You can do some trick like that, though arr2 would have to have type int** for that to work, and it wouldn't really work for an int array (though there's no real reason to store the pointers into arr inside arr itself - they could easily go into a separate place).
However, this would still mean that you need to do 2 pointer reads to get to an element (one to get the value of arr2[i], then another to get the value of arr2[i][j]). In C or Fortran or C++ with compile-time known dimensions, say an N by M array, multiArr[i][j] is a single pointer read, as it essentially translates to *(multiArr + i*M + j).
Ok, I was wrong about it not being flat, but due to lack of support from my experience it is usually not used to represent grids in a simulation, as dealing with it tends to involve loops, which may or may not be optimised away. In Fortran multidim arrays are supported so much that they are used everywhere. Even debuggers allow you to display arbitrary slices of multidim arrays in local scope.
Indeed, but they're still in the Standard, so if an implementation does them, it does them in a portable way - and gcc and Clang both support them, so there's no practical issue with access to the feature.
GHC with `-fllvm` is not going make Haskell any easier to compile just because it's targeting LLVM. Fortran is (relatively!) easy to make fast because the language semantics allow it to. Lack of pointer aliasing is one of the canonical examples; C's pointer aliasing makes systems programming easier, but high-performance code harder.
Pointers in Fortran can alias with each other and with valid pointer targets. What makes Fortran potentially easier to optimize are its rules against dummy argument aliasing in most (but not all) cases.
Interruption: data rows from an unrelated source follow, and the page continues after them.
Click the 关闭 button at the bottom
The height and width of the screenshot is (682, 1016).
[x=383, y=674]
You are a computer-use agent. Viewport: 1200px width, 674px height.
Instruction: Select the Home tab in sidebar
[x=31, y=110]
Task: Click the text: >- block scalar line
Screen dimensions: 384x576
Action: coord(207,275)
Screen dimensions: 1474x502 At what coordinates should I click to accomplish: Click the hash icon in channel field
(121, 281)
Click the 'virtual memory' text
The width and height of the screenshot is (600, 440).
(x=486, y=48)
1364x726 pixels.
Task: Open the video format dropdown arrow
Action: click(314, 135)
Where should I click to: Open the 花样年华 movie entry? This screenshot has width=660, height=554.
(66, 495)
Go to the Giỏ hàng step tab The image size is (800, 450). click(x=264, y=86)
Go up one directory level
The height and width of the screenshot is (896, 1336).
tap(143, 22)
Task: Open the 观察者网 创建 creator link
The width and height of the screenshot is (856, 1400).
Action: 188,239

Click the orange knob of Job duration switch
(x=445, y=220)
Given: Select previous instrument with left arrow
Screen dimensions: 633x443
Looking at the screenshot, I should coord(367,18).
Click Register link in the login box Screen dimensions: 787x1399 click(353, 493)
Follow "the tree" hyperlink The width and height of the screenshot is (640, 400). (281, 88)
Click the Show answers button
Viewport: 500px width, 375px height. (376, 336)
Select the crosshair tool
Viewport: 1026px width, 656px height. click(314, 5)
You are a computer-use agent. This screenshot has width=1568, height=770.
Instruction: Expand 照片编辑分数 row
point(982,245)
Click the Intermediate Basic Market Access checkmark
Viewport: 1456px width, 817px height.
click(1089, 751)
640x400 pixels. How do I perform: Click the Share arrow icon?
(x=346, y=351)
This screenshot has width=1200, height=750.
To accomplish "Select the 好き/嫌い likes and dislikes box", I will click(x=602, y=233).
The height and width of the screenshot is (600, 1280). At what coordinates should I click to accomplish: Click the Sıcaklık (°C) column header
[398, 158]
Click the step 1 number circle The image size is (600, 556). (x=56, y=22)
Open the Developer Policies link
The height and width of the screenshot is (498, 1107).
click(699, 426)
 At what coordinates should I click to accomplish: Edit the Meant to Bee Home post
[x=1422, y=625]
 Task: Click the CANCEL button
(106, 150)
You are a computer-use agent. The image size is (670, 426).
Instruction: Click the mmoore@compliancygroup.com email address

Thanks for the precise Fortran terminology; that's what I meant to say in my head but you're correct. From the linked website for everyone else:
"Fortran famously passes actual arguments by reference, and forbids callers from associating multiple arguments on a call to conflicting storage when doing so would cause the called subprogram to write to a bit of that storage by means of one dummy argument and read or write that same bit by means of another."
You have to caveat “faster than C.” It is basically impossible to beat C with sprinkled in assembly or intrinsics as appropriate.
Most people, even good C programmers, don’t write that kind of C, though.
The point of Fortran is that you can write Fortran code that is almost as fast as that nightmare C, but you can do it and still get your degree on time.
Negative. Fortran is in a better position to guarantee certain facts about sequential access in arrays and solid information about pointer aliasing that is generally not available in C or C++ unless the author of the C/C++ is extremely aware for compiler quirks and pragma. Fortran has a "just works" attitude to high speed array processing where as other languages are focused on edge cases that are good for PhD thesis on general computing optimization but rarely work in the easiest case without extensive pragmas.
See also CUDA. Sure you can write a C to CUDA converter auto-vectorizer but its likely to have all sorts of bugs and usually never work right except in rare hand-tune cases. May as well just write CUDA from scratch if it is to be performant. Same for array processing, wanna array process? Use compiler for array processing like Fortran or ISPC.